Enigma



Enquanto a vida se desenha um Carnaval, um enigma original dorme em ti. És como um viajante anónimo na cápsula do tempo. Recorrendo à analogia da cebola ou da matrioska, vais despindo as camadas, mas esse nunca foste tu. Tu estás dentro. Salvaguardado de danos. A natureza preserva, para o bem e para o mal.
Diria que há, sempre, um medo de despir a máscara que nos segurou em tempo incerto, num lugar impróprio. 

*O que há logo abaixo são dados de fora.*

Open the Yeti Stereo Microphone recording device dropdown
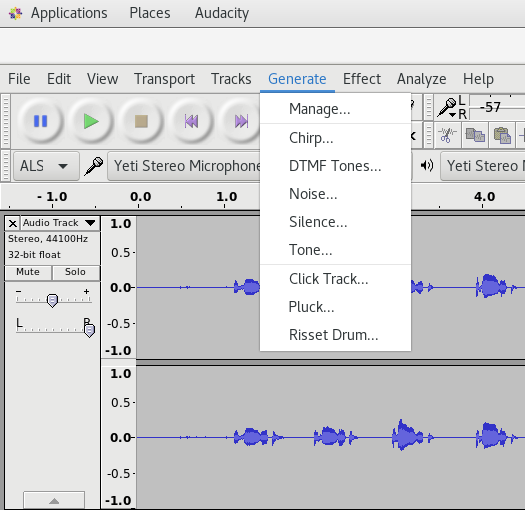The height and width of the screenshot is (510, 525). click(184, 166)
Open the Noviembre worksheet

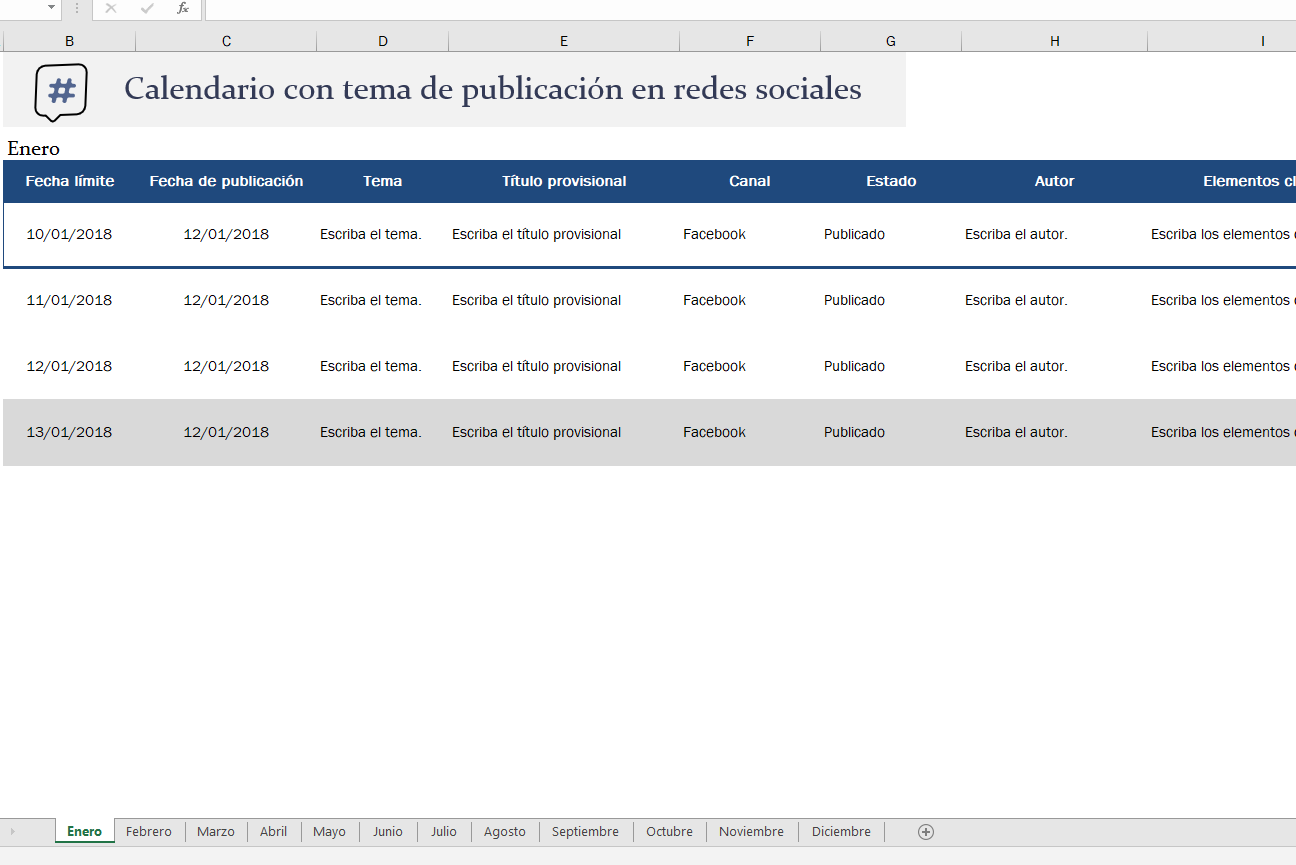[751, 831]
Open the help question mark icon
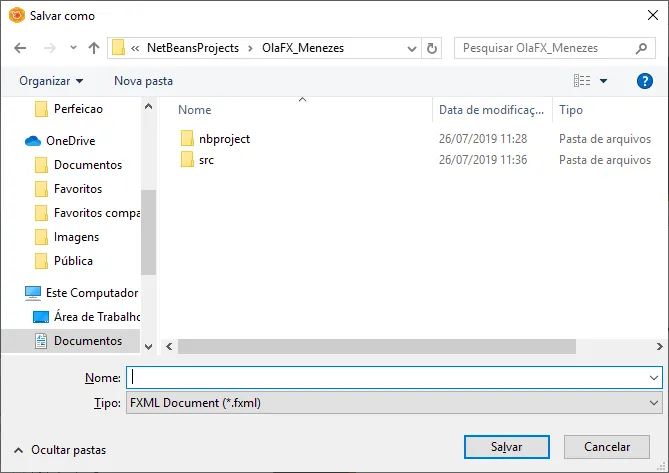The height and width of the screenshot is (473, 669). [644, 81]
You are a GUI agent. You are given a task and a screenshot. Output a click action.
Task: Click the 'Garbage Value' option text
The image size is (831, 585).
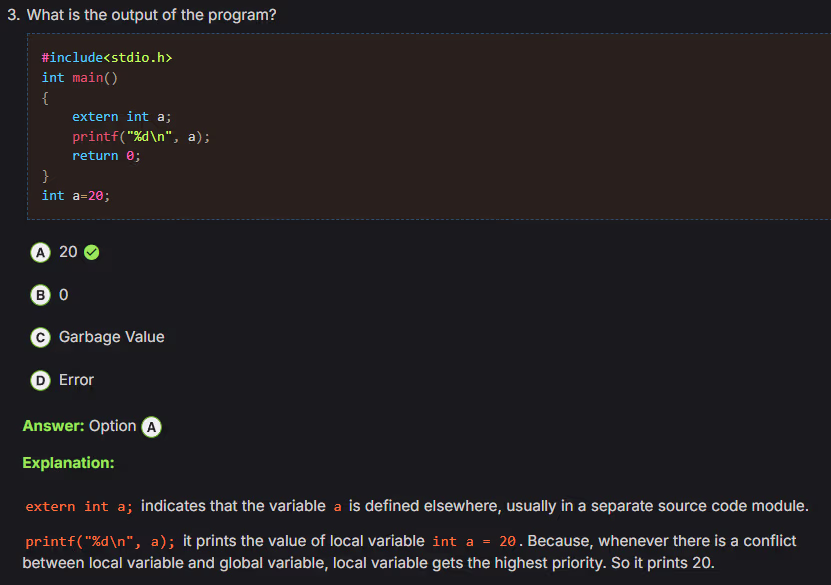point(111,337)
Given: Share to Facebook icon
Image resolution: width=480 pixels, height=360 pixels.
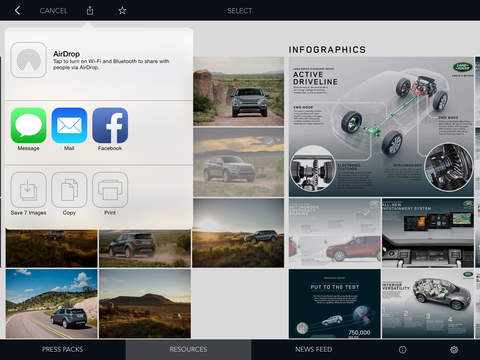Looking at the screenshot, I should (110, 125).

Só quando nos atrevemos a despir as camadas que precisamos vestir para encarar as desilusões fabricadas pelo ego, só quando nos enfrentamos no espelho de quem fomos, sentimos a nostalgia e a saudade, não a saudade daquele e do outro, não, sentimos saudade de nós, do nosso self original que era brilhante e entregue, generoso e genuíno. A ideia que temos, neste confrontar é o de que passou uma eternidade. Habituamo-nos às máscaras. Deus, como é difícil arrancá-las e observá-las, como elas são. Pedaços de outros que inventamos para nos protegermos. E nessa altura, damos conta que nunca estivemos ali, verdadeiramente. Apesar do desespero, das incongruências e do próprio resultado que veio com a máscara que tive que inventar para viver ali. Comigo, com esse outro lado de mim que é ilusório, que não me satisfaz e nem me faz feliz.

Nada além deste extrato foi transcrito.